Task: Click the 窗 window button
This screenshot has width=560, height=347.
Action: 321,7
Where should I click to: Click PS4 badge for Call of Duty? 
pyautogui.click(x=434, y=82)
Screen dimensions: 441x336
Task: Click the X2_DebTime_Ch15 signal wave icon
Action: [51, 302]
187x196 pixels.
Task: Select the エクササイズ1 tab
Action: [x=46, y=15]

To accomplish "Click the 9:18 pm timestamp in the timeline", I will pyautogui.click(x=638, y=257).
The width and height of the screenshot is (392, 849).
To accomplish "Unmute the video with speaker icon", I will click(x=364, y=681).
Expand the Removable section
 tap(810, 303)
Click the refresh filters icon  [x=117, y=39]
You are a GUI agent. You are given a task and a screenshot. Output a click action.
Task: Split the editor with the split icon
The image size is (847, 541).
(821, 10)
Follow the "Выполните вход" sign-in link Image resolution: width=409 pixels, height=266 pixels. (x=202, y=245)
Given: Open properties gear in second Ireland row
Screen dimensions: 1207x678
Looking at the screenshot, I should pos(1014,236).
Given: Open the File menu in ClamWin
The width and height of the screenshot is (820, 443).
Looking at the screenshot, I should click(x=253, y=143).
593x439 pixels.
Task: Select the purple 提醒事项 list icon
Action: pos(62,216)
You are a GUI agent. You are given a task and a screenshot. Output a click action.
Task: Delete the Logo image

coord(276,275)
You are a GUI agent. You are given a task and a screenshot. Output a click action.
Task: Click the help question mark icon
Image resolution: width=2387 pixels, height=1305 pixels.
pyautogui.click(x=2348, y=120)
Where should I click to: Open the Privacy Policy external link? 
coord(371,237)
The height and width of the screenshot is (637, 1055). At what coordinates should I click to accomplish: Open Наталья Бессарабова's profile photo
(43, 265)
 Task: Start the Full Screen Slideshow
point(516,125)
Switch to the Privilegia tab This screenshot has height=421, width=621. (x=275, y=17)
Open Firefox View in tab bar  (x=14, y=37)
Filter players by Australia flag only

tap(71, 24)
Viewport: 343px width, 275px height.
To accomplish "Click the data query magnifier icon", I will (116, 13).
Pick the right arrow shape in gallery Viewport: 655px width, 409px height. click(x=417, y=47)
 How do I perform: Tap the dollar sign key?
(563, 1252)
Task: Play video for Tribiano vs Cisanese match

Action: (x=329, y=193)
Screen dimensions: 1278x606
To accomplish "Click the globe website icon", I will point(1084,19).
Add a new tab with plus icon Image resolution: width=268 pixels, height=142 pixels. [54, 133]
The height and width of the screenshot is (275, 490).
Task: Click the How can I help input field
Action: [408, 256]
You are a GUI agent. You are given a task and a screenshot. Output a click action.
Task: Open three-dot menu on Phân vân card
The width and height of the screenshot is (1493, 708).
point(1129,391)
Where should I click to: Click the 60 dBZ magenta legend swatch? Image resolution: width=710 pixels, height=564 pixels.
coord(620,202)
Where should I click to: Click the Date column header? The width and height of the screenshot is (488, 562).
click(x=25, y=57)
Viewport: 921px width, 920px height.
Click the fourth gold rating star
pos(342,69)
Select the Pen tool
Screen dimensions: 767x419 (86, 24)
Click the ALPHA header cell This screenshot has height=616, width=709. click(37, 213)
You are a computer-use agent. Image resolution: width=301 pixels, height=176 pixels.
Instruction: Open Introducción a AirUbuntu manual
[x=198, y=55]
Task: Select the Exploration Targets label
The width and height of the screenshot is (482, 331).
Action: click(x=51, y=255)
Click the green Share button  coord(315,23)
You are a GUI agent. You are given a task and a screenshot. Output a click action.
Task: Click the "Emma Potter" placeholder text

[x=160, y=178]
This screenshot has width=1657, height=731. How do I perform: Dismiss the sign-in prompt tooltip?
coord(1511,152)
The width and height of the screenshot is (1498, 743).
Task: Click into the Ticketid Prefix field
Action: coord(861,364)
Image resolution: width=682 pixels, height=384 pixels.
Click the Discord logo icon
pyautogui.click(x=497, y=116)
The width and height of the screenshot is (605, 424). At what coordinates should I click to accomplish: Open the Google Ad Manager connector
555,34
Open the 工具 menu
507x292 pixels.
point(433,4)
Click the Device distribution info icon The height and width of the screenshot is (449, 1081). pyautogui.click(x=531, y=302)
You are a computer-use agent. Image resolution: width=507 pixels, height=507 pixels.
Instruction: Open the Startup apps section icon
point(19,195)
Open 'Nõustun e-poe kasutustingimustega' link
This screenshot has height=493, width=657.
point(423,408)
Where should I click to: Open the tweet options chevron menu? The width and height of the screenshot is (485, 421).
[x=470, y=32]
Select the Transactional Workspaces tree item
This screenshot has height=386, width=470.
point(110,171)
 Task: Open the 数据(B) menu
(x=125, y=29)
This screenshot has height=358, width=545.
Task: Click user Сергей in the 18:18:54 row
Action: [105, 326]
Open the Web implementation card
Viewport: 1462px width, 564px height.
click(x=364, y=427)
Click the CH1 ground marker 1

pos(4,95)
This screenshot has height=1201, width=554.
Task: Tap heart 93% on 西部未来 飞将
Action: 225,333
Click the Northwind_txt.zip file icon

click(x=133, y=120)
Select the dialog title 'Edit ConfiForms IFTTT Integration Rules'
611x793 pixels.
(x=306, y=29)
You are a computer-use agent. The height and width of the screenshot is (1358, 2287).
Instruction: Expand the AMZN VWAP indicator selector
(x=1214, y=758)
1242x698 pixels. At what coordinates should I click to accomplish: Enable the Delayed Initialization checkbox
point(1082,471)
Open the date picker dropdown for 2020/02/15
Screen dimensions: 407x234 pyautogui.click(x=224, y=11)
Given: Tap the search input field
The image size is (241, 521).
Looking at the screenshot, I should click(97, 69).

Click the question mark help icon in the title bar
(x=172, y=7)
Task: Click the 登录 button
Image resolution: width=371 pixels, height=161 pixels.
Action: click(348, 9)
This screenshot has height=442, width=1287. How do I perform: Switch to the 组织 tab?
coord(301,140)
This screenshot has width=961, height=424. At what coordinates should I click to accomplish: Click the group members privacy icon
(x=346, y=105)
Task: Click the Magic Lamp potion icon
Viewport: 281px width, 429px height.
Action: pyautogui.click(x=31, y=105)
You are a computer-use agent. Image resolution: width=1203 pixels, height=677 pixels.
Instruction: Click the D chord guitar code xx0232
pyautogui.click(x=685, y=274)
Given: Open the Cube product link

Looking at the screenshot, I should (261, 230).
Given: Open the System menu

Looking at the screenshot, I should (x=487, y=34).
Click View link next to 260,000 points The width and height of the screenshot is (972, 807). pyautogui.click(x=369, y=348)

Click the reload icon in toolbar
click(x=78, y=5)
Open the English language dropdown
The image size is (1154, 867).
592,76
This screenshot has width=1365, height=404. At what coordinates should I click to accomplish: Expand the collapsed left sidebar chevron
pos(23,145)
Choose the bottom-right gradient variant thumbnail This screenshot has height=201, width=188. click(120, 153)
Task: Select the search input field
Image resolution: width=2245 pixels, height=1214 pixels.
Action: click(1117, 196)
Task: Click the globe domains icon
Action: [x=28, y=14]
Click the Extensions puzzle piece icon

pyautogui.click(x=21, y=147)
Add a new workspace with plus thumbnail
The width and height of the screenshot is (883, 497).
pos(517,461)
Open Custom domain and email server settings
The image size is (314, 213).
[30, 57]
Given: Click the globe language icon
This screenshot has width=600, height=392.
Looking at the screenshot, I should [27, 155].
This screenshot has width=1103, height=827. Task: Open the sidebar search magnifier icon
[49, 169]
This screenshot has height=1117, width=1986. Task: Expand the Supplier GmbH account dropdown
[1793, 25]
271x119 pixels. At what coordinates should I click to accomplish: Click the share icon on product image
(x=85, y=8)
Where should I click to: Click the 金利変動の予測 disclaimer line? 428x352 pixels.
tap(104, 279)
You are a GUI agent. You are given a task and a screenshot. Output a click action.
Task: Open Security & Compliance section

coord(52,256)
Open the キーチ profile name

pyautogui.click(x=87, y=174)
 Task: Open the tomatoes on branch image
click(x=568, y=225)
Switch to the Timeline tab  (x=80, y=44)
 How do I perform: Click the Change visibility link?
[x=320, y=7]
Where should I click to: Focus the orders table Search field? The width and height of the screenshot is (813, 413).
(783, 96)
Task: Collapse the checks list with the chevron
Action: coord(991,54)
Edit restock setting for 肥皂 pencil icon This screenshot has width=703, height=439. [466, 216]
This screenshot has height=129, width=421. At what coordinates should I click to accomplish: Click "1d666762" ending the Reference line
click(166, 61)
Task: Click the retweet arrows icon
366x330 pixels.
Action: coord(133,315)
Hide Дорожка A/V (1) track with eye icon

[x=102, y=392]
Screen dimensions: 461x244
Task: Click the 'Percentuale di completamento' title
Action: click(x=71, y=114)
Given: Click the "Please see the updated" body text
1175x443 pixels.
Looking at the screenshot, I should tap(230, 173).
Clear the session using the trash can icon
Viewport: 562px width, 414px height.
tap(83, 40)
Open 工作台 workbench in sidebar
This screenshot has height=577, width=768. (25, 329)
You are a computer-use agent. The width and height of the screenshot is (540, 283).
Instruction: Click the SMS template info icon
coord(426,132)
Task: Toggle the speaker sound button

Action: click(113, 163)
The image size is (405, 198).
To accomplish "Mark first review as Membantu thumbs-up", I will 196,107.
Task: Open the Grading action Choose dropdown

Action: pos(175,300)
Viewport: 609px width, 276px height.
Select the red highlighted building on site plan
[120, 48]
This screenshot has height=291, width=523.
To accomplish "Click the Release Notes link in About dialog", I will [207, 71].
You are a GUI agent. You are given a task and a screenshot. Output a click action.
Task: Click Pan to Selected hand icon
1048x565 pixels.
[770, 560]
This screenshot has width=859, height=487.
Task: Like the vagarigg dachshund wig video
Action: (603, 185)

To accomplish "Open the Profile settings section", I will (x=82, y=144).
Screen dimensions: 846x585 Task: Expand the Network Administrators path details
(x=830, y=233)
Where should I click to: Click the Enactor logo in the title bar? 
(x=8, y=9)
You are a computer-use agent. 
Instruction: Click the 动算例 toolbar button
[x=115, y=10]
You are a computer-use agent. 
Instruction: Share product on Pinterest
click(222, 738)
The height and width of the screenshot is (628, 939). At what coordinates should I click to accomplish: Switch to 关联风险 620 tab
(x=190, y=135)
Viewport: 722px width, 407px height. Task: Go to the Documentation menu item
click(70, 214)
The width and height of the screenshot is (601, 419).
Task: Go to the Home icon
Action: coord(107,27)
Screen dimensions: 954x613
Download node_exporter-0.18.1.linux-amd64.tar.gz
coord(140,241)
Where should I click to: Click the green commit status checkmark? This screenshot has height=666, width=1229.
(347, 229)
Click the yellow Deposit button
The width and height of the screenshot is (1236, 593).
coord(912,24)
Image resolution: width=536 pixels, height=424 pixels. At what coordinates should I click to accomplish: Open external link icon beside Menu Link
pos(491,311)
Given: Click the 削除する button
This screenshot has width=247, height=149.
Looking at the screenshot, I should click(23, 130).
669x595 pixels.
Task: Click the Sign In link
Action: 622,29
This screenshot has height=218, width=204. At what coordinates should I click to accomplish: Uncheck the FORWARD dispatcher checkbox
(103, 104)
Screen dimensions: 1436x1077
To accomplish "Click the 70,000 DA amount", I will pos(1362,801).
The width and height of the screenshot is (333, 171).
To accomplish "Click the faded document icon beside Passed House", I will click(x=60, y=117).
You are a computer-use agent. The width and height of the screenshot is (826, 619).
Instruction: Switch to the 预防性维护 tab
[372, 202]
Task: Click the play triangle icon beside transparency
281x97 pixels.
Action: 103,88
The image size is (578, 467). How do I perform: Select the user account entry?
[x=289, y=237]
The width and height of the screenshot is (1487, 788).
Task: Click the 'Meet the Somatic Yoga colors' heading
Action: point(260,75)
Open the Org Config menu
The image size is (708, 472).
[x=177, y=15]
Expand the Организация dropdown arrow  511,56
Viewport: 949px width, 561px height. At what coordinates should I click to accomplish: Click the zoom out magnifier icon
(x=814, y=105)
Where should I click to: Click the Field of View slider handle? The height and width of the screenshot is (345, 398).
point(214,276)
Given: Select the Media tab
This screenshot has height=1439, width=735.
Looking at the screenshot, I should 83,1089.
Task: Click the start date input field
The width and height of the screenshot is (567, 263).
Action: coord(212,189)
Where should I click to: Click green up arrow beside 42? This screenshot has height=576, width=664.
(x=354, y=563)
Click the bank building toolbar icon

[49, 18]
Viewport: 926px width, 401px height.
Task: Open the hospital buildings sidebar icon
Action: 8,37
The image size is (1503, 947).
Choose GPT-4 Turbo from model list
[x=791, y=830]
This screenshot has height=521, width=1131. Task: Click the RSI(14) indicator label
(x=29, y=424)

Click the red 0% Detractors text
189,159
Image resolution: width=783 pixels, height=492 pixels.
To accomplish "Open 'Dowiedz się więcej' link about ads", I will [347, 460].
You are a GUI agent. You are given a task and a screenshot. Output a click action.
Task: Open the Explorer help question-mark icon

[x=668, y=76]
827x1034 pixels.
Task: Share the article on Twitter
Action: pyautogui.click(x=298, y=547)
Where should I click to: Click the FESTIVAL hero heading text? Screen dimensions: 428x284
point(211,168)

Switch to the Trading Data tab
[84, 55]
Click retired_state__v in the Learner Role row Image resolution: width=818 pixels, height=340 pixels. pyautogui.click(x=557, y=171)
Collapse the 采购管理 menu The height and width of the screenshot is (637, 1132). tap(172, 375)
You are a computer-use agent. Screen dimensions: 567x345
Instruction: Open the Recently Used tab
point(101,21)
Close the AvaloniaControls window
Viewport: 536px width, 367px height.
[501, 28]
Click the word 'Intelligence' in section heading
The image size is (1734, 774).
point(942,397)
****************************************
_EXERCISE_. Could you restate, word for word, the lines above from the one with "1048x565 pixels." to the one with "Screen dimensions: 1436x1077", both included?

_PROBLEM SOLUTION_.
1048x565 pixels.
[770, 560]
This screenshot has width=859, height=487.
Task: Like the vagarigg dachshund wig video
Action: (603, 185)

To accomplish "Open the Profile settings section", I will (x=82, y=144).
Screen dimensions: 846x585 Task: Expand the Network Administrators path details
(x=830, y=233)
Where should I click to: Click the Enactor logo in the title bar? 
(x=8, y=9)
You are a computer-use agent. 
Instruction: Click the 动算例 toolbar button
[x=115, y=10]
You are a computer-use agent. 
Instruction: Share product on Pinterest
click(222, 738)
The height and width of the screenshot is (628, 939). At what coordinates should I click to accomplish: Switch to 关联风险 620 tab
(x=190, y=135)
Viewport: 722px width, 407px height. Task: Go to the Documentation menu item
click(70, 214)
The width and height of the screenshot is (601, 419).
Task: Go to the Home icon
Action: coord(107,27)
Screen dimensions: 954x613
Download node_exporter-0.18.1.linux-amd64.tar.gz
coord(140,241)
Where should I click to: Click the green commit status checkmark? This screenshot has height=666, width=1229.
(347, 229)
Click the yellow Deposit button
The width and height of the screenshot is (1236, 593).
coord(912,24)
Image resolution: width=536 pixels, height=424 pixels. At what coordinates should I click to accomplish: Open external link icon beside Menu Link
pos(491,311)
Given: Click the 削除する button
This screenshot has width=247, height=149.
Looking at the screenshot, I should click(23, 130).
669x595 pixels.
Task: Click the Sign In link
Action: 622,29
This screenshot has height=218, width=204. At what coordinates should I click to accomplish: Uncheck the FORWARD dispatcher checkbox
(103, 104)
Screen dimensions: 1436x1077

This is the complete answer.